Il filo delle borse cordate
Fenomeni analoghi sono stati indagati dall'antropologa Elisabetta Gnecchi Ruscone (Bilum, Bilas, Bilumwear. PNG Women Loop Stylish Dresses to Create New Identities, ZoneModa Journal, Vol. 9, n.2, 2019) in riferimento alla produzione dei tappetini di pandano (Amotmot/Awoiwoi) e delle tipiche borse cordate papuane (bilum), utilizzate per il trasporto di beni quotidiani, tanto quanto per doni destinati a sancire scambi informali e legami sociali o spirituali (iniziazioni, matrimoni, cerimonie mortuarie...). Queste ultime, in particolare, "sono l'accessorio più lavorato della vita quotidiana in Papua Nuova Guinea - evidenzia Maureen MacKenzie in "Androgynous objects" - Ci si può imbattere in dimensioni e forme fra loro molto diverse, dal borsone domestico dotato di un'apertura circolare larga e flessibile ad amuleti con un imbocco grande quanto la punta di un dito. Il bilum è tradizionalmente ottenuto da anelli interconnessi di fibre di corteccia filate a mano in una corda a due strati, praticamente indistruttibile Ogni borsa è completata da un unico filo, poiché il fabbricante, di solito anche se non sempre una donna, aggiunge alternativamente allo spago facendo filare più fibre contro la coscia, e quindi utilizza la nuova lunghezza per costruire ulteriori anelli della borsa".

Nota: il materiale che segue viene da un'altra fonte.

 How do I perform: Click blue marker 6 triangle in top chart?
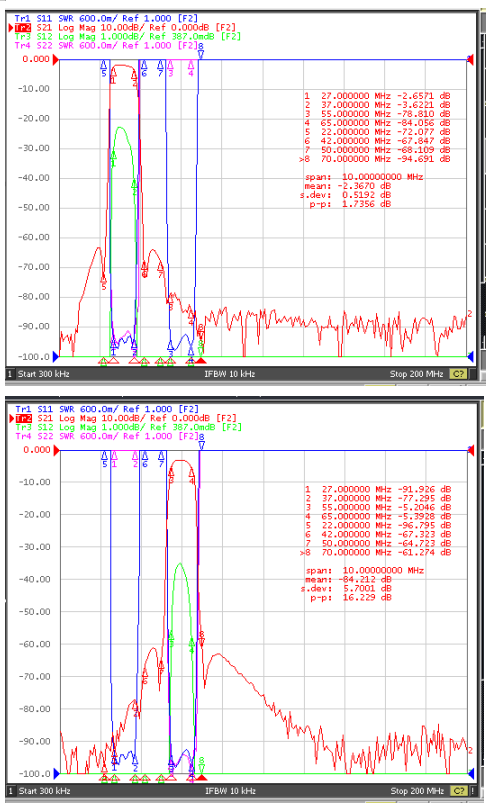pos(144,64)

Al di là della loro funzione utilitaria, il significato simbolico dei bilum emerge anche nelle mitologie locali in cui spiriti femminili portano sempre con sé borse cordate, in quanto incorporazione della potenza rituale che rappresenta la conoscenza culturale. L'identità di genere diviene perciò una connotazione "fatta", più che "espressa" dalle azioni di una donna. Chi ha scelto di adottare fibre sintetiche colorate nei bilum prodotti dagli anni '80, ha finito inoltre per rafforzare il prestigio di alcuni uomini rispetto ad altri durante i raduni rituali sulle Gahuku Eastern Highlands, spingendo a cercare soluzioni sempre più creative. I nuovi materiali permettono infatti di risparmiare tempo per la produzione dei fili, aggiungere nuovi motivi alle forme tradizionali (come l'albero di Natale, l'uccello del Paradiso, il tamburo kundu...), differenziare le tipologie di borse a seconda del contesto in cui queste sono utilizzate.

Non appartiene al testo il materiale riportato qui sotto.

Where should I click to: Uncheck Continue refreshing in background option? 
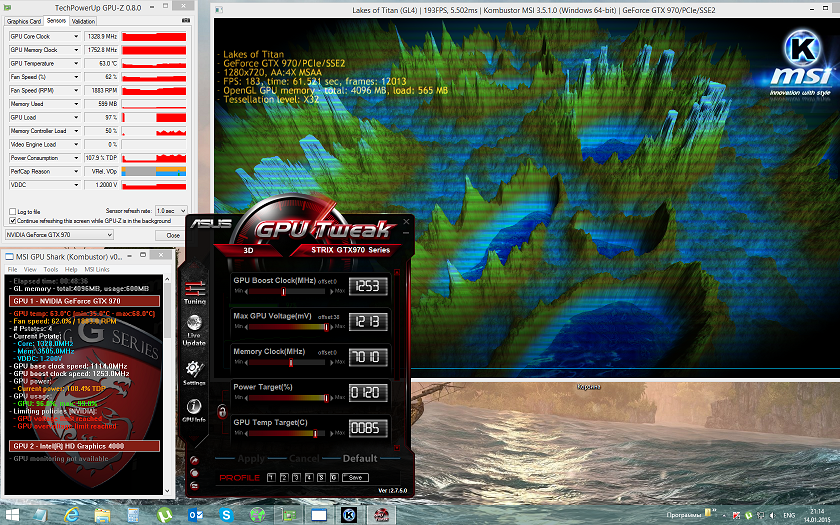11,220
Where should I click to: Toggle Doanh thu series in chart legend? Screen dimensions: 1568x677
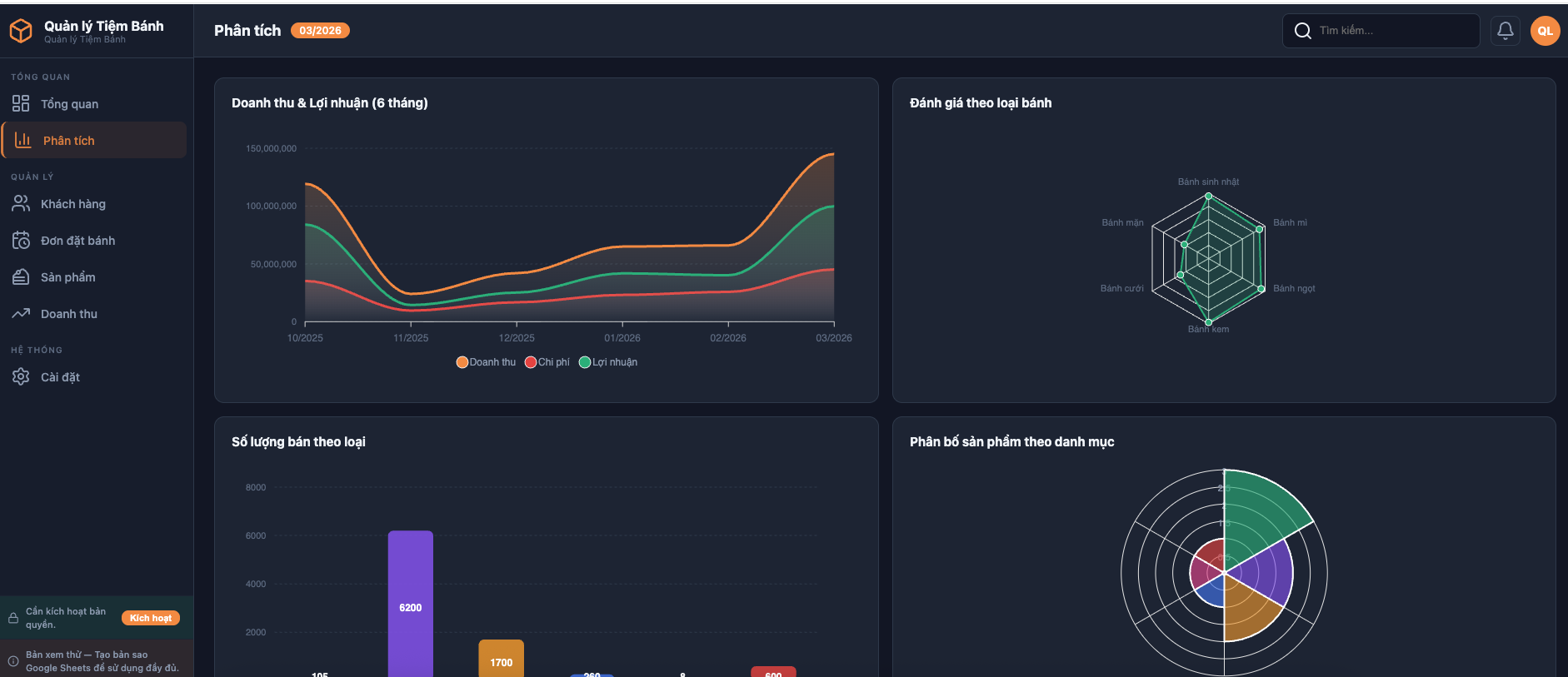(x=486, y=362)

"Le innovazioni negli stili bilum - spiega Elisabetta Gnecchi Ruscone (op.cit.) - non sono che un esempio della creatività culturale emersa dagli scambi e dalle relazioni fra differenti tradizioni e culture, dell'abilità di articolare il fuori e il dentro, il globale e il locale, che esprime la vitalità di molte società contemporanee dell'Oceania".
Questa sorprendente capacità di contaminazione è stata quindi notata e presa a modello nel 1995 dalla designer italo-australiana Sharon Brissoni, che ha dato vita a un primo team di 11 donne divenute il cuore produttivo del marchio Momi-ModaMilan. Organizzatesi secondo un modello di lavoro basato più sulla cooperazione che sull'individualità, hanno così potuto rafforzare e rivoluzionare il loro potere all'interno della società tradizionale, giungendo a creare una vera e propria nuova classe urbana. Fra le designer contemporanee più conosciute, Florence Jaukae e Kathy Kata sono riuscite a raggiungere addirittura palcoscenici internazionali quali l'esposizione "Hailans to Ailans" del 2009 a Londra, o l'Honolulu Biennial del 2019.